My imagination was fired as a boy, when my mum and dad used to take me to Lincoln Castle. There were amazing jousting tournaments in the grounds, and back at home my brother and I would dress up as knights and race at each other with wooden swords. At the Siege Society, we re-enact battles from the Wars of the Roses - the war that raged for the throne of England, between the houses of York and Lancaster - all over the country. Our public displays are intended to provide a visual and historical spectacle. The society is made up of a number of households. I'm a member of the Household of the Red Crow; our founder was a Viking from Scandinavia and you can spot us by our red and green costumes, and the red crow emblem on our backs.
We're a mercenary group - meaning we fight for whoever pays most - and I'm a foot soldier, the lowest rung on the ladder. Well, I've only been re-enacting since winter last year. Swords and axes are my weapons of choice, but I'm far from the best fighter out there. That means re-enactment can bring me the odd bruise. A whack on the arm with a blunt sword does sting a bit.
That aspect of re-enacting can confuse the public, who often think that battles are completely staged. Yes, we'll have a basic script - say a Yorkist army is to come across a Lancastrian settlement, attack it, and be defeated - but within that, the action is improvised; soldiers on the field are trained in the use of medieval weapons, and are trying to land blows, albeit with minimum of force. Weapons are real steel, but blunted, and the rules are that we can hit anywhere from the knees to the shoulders; combatants wear helmets, steel gauntlets and padded jackets, along with medieval hose and linen shirts. It's about swordsmanship, and it gets very competitive. Of course, some theatrical licence is allowed. If an opponent lands a fatal blow early on it's acceptable to say, "good hit", stagger back a bit, and then continue. You can save your death for closer to the end.

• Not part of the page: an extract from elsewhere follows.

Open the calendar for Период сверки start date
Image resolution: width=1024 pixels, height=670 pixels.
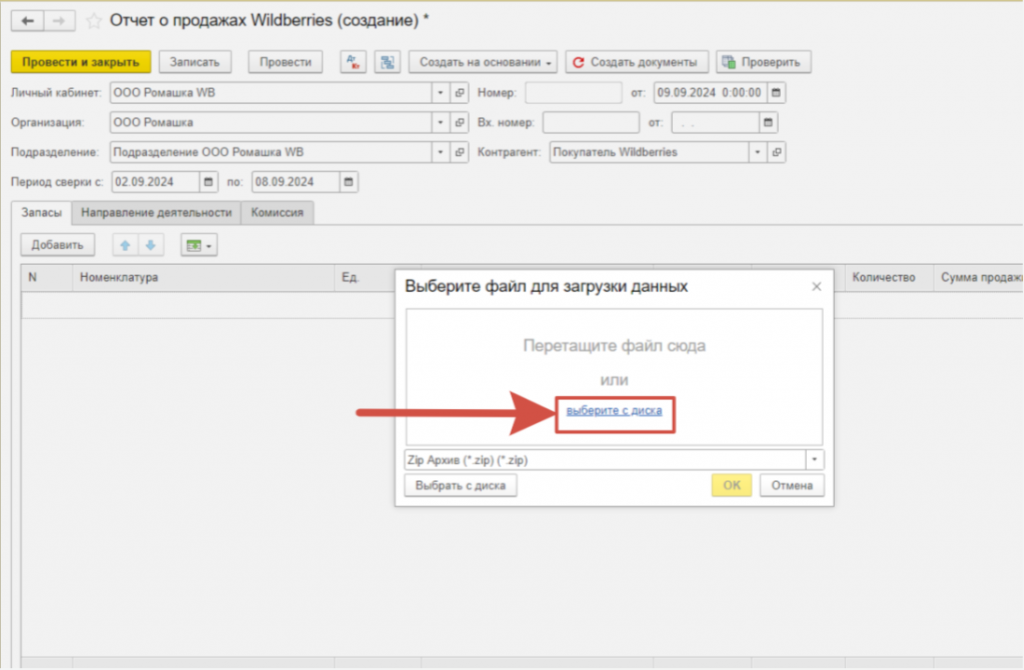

Last month was our biggest event of the year, a re-enaction of the 1471 Battle of Tewkesbury, held at the real historical site. From the middle of the battlefield, all I could see were hundreds of soldiers, waving banners, and arrows (rubber-tipped, but still) raining down from the sky. I was completely immersed; it was thrilling. In the July heat we even had water carriers alongside us, just like medieval soldiers did. Back then, knights in full armour could die of heat exhaustion during battle.
The Red Crows were fighting for the Duke of Lancaster, the losing side. And if there's one thing I love about re-enacting, it's indulging in a spectacular death. Preferably close to the public. This time, I met my fate when five enemy soldiers surrounded me with spears - and of course I groaned as I was impaled. The public reaction is one of the best aspects of re-enacting; I love hearing the "oohs" and "aahs" from the crowd. Children, especially, get so involved in what they're seeing. It's made me realise that the way to teach history is to let them touch, smell, and hear. I'm planning plenty of field trips for my class. I even heard about a school that uses codes of medieval chivalry to teach manners; they knight the most polite children.
The heart of re-enaction is making a connection with a time and place you can never visit. But if I had a time machine that could take me to Tewkesbury on May 4 1471, it wouldn't be Edward IV or Margaret of Anjou that I'd seek out. I would speak to the ordinary foot soldiers, the men who had to follow orders, who had no property, and who left families at home.
We know so little about what they thought, and felt. But sometimes, when the Siege Society stands on the site of a real historical battle, I feel a strange and moving closeness to those men.